Since the executives do not want you to reproduce Bob’s unfortunate accident, at least not until the product has been put in the stores, they give you a few simple directions that you must follow. If you do fail in following those rules, not only you will not get payed for what you did but also you will forfeit an entire month of salary. The rules are:

  • You are not allowed to play with any electrical chair, be it a real one or a toy, unless your code is provingly working well and has been checked it in Git.
  • You must fix the bugs one at a time, each one in its own commit with a clear message explaining what the problem was. Also, your git must be correctly configured to display your name and a valid email address in the author field.
  • Your job is to fix the bugs, not rewrite  the code. Don’t forget, Bob was trusted by the executives, and you are not. However, once all the bugs have been fixed, you are allowed to rewrite some expressions that you would find unclear by prefixing the git commit message with “Refactoring: ” (without the quotes). You will probably get a bonus for every piece of code you make clearer.
  • You must push your changes into a branch named after your first name in lower case and without accents, with an hyphen between parts if your first name has several parts. For example, “Marie-Séraphine Trabalda” would use “marie-seraphine”.

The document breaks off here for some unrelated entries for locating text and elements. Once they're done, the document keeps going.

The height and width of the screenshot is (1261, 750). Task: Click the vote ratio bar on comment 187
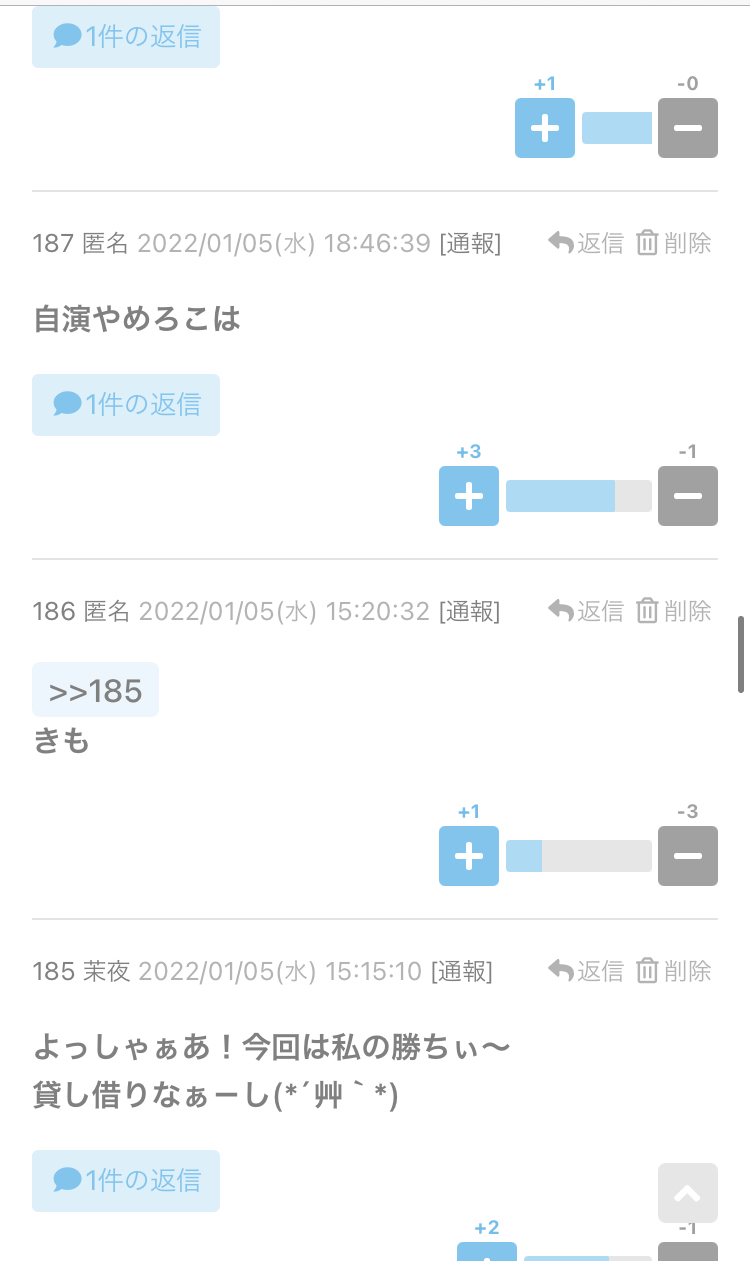(578, 496)
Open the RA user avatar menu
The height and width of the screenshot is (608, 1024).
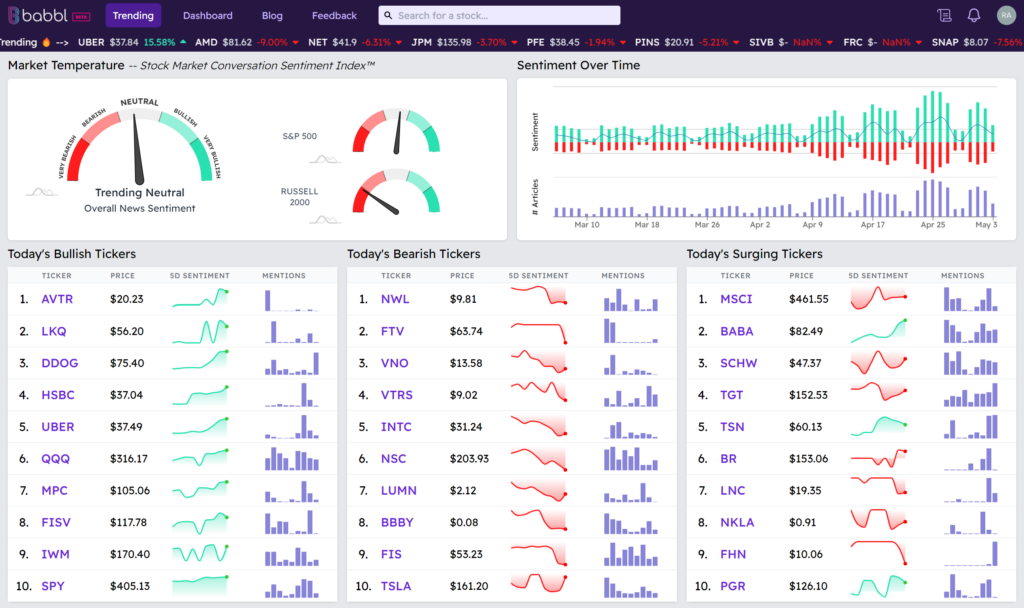[1005, 15]
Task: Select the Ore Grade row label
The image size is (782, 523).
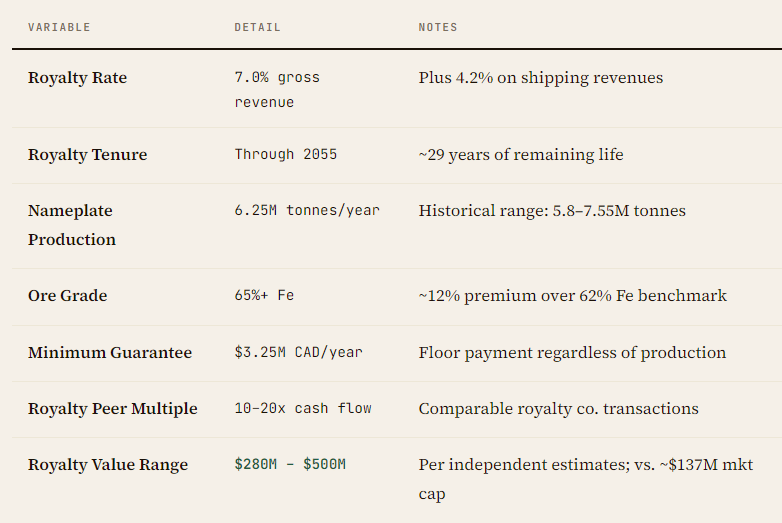Action: [67, 296]
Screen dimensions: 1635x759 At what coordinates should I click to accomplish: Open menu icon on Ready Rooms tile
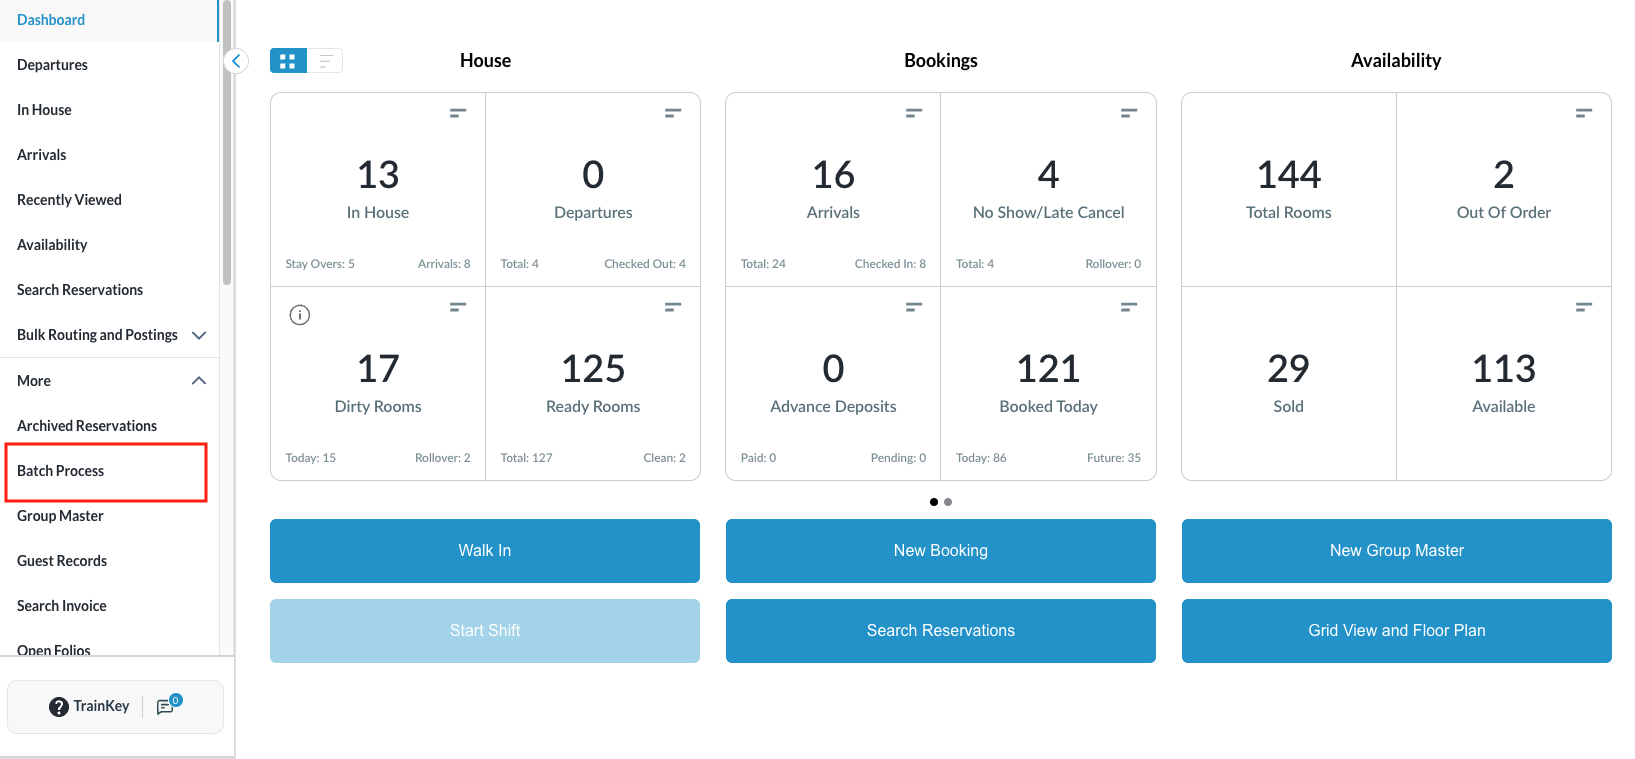[673, 307]
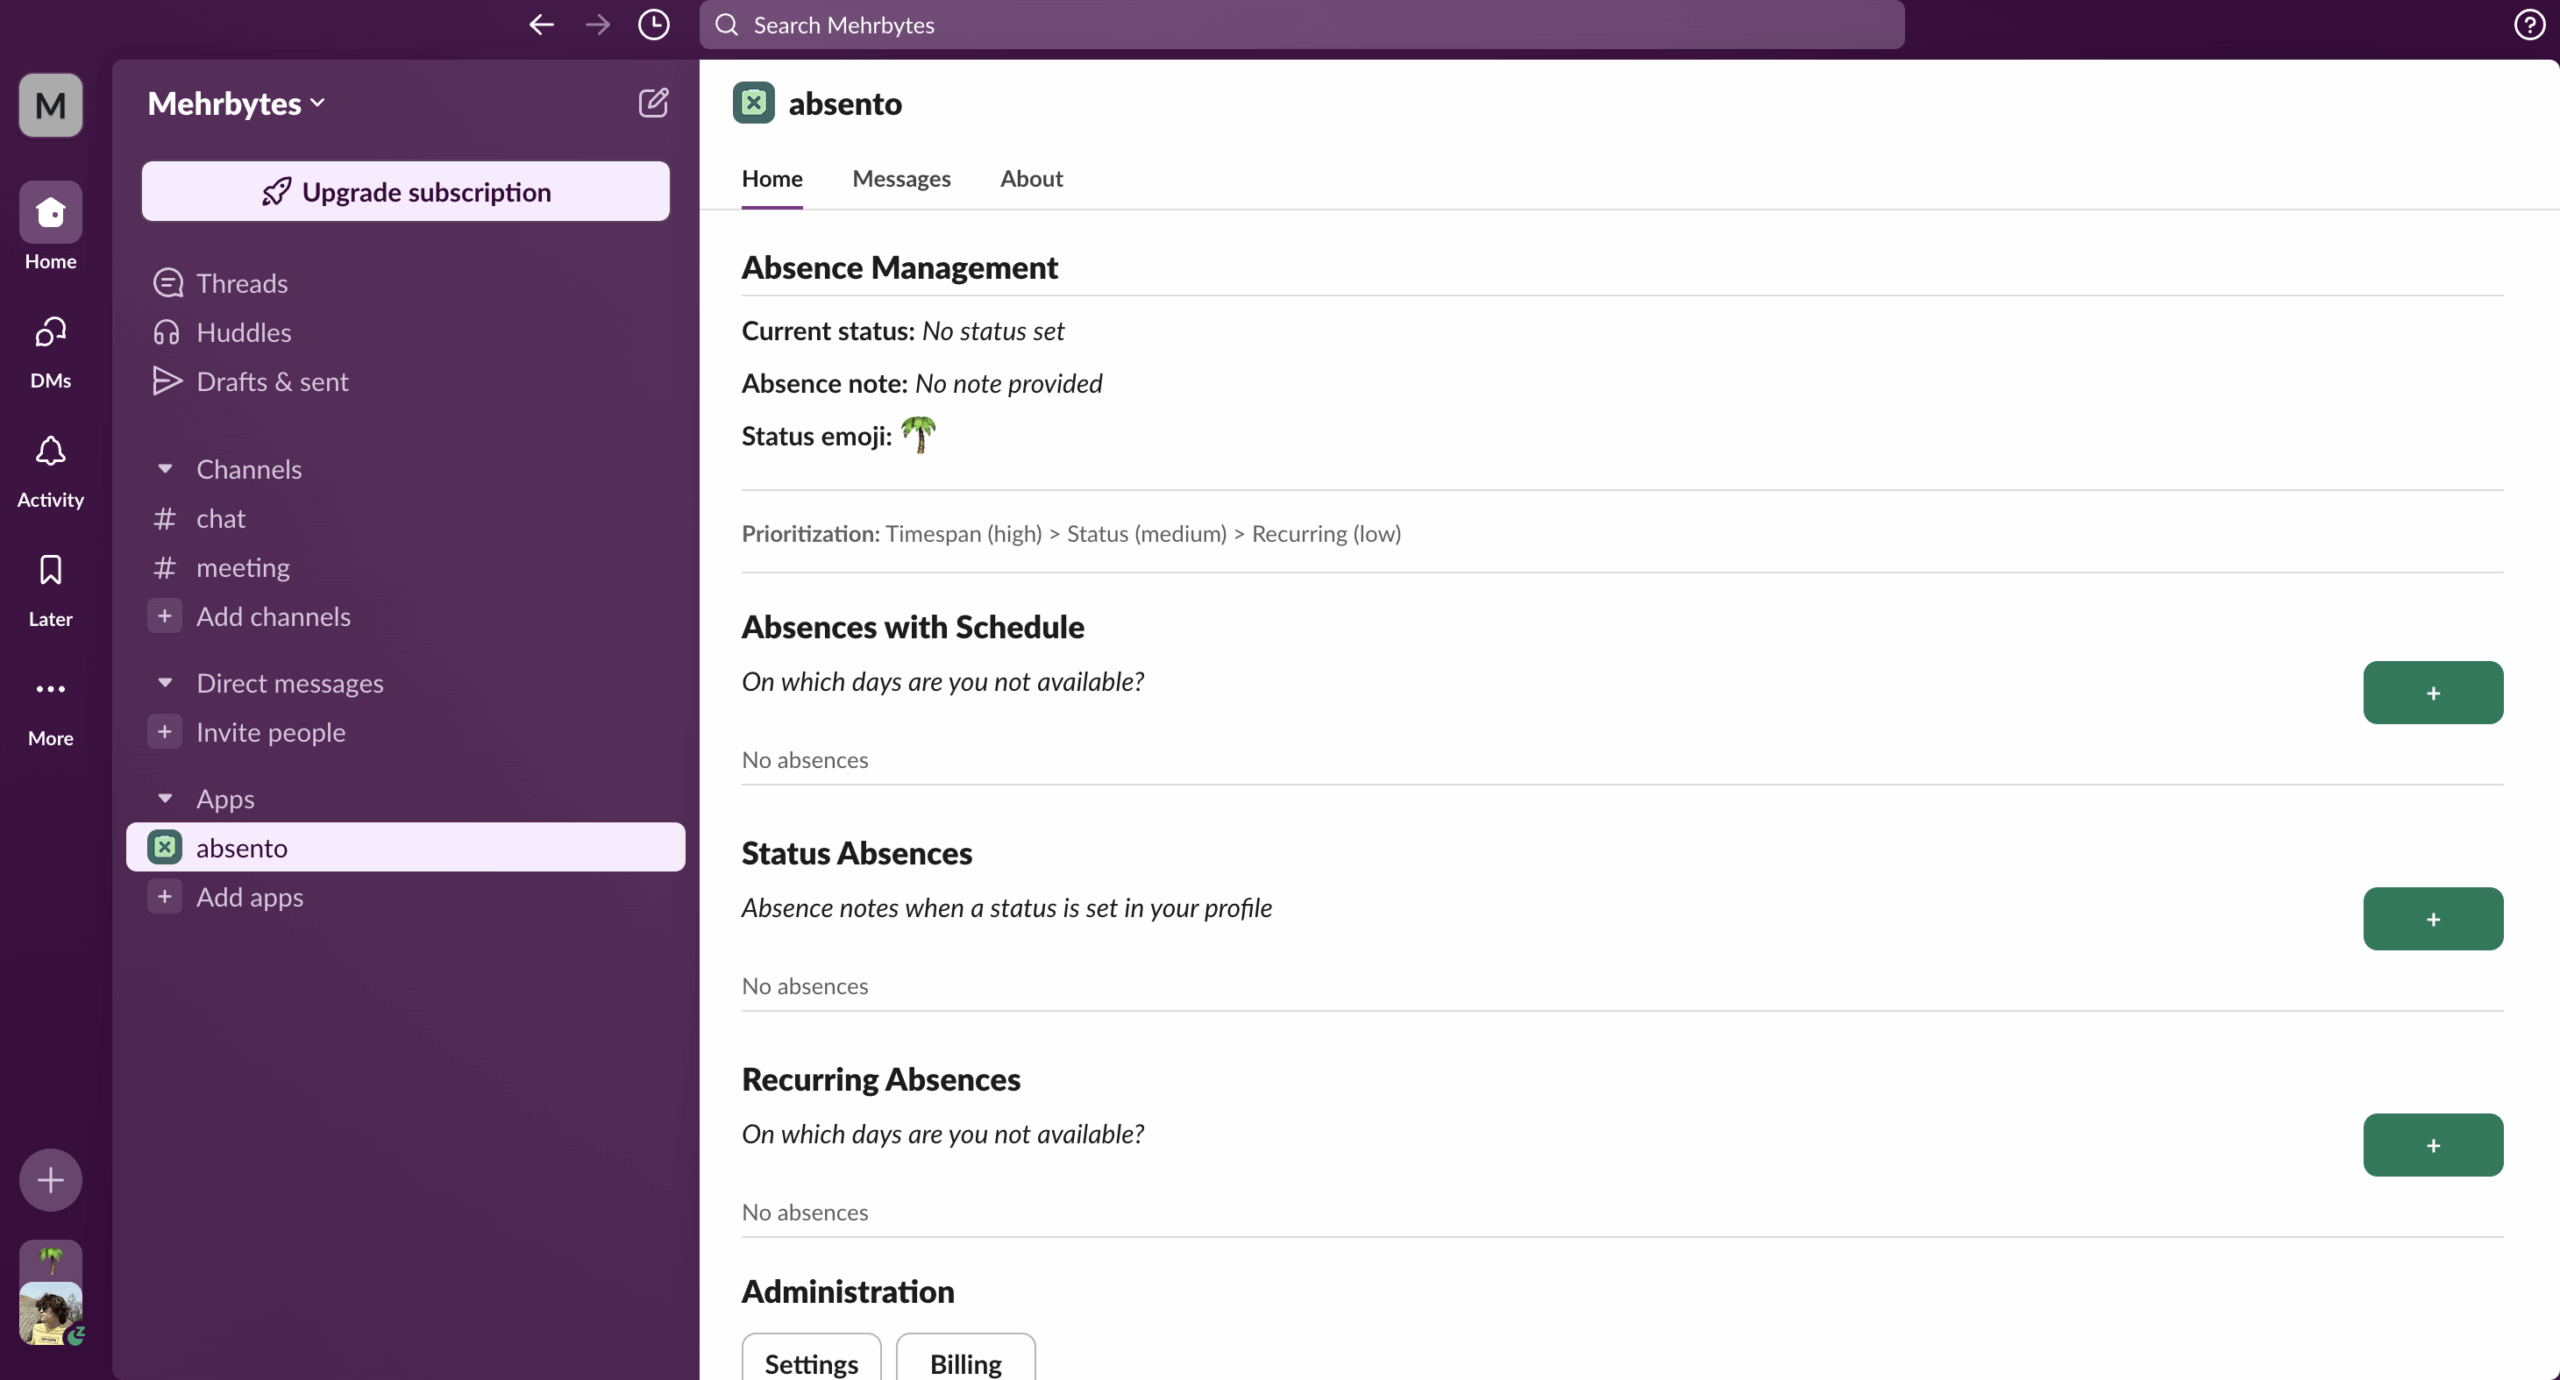Collapse the Direct messages section
Image resolution: width=2560 pixels, height=1380 pixels.
click(x=165, y=683)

  • You are not allowed to push into the master branch. This one is reserved for the CTO, even though he has to learn how to use git. Pushing into the master branch would be equivalent to walk on the CTO finest carpet with dirty rainboots after a visit to the nearest pig farm.
  • To prove that you stayed a full day, you are not allowed to push into your branch before being told to do so. Once given the authorization to push, you will have five minutes until the central repository is considered sealed, and products will be manufactured using your code as present in this repository.

You were told that Bob often said that his code was either perfect or better than perfect. That should be an easy task.